::: EXCERPTED RECORDS

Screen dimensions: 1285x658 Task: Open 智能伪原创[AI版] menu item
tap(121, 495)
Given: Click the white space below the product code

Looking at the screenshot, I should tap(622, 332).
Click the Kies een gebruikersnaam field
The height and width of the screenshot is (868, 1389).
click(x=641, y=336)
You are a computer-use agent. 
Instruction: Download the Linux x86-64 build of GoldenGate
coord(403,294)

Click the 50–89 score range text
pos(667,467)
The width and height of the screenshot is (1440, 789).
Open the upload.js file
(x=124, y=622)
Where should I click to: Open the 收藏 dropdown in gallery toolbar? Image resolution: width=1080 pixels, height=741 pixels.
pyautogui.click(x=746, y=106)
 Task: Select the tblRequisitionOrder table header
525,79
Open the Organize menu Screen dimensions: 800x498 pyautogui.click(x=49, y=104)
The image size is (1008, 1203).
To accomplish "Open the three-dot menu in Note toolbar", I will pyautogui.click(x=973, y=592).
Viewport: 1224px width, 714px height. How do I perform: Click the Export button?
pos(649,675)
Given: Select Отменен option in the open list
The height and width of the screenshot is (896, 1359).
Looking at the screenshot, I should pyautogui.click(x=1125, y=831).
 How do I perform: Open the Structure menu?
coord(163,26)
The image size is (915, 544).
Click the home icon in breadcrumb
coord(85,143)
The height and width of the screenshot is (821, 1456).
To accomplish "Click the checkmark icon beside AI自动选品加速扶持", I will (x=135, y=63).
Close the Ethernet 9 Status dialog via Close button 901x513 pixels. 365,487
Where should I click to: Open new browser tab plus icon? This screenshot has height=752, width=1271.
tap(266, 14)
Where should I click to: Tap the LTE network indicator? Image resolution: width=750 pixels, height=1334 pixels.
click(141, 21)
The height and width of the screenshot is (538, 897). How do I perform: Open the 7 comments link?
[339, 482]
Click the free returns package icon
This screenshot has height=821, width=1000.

::::::

■ TASK INSTRUCTIONS:
Here you need to write out the listing above exactly, from its first line to its last.

■ OUTPUT OF THE EXERCISE:
Screen dimensions: 1285x658 Task: Open 智能伪原创[AI版] menu item
tap(121, 495)
Given: Click the white space below the product code

Looking at the screenshot, I should tap(622, 332).
Click the Kies een gebruikersnaam field
The height and width of the screenshot is (868, 1389).
click(x=641, y=336)
You are a computer-use agent. 
Instruction: Download the Linux x86-64 build of GoldenGate
coord(403,294)

Click the 50–89 score range text
pos(667,467)
The width and height of the screenshot is (1440, 789).
Open the upload.js file
(x=124, y=622)
Where should I click to: Open the 收藏 dropdown in gallery toolbar? Image resolution: width=1080 pixels, height=741 pixels.
pyautogui.click(x=746, y=106)
 Task: Select the tblRequisitionOrder table header
525,79
Open the Organize menu Screen dimensions: 800x498 pyautogui.click(x=49, y=104)
The image size is (1008, 1203).
To accomplish "Open the three-dot menu in Note toolbar", I will pyautogui.click(x=973, y=592).
Viewport: 1224px width, 714px height. How do I perform: Click the Export button?
pos(649,675)
Given: Select Отменен option in the open list
The height and width of the screenshot is (896, 1359).
Looking at the screenshot, I should pyautogui.click(x=1125, y=831).
 How do I perform: Open the Structure menu?
coord(163,26)
The image size is (915, 544).
Click the home icon in breadcrumb
coord(85,143)
The height and width of the screenshot is (821, 1456).
To accomplish "Click the checkmark icon beside AI自动选品加速扶持", I will (x=135, y=63).
Close the Ethernet 9 Status dialog via Close button 901x513 pixels. 365,487
Where should I click to: Open new browser tab plus icon? This screenshot has height=752, width=1271.
tap(266, 14)
Where should I click to: Tap the LTE network indicator? Image resolution: width=750 pixels, height=1334 pixels.
click(141, 21)
The height and width of the screenshot is (538, 897). How do I perform: Open the 7 comments link?
[339, 482]
Click the free returns package icon
This screenshot has height=821, width=1000.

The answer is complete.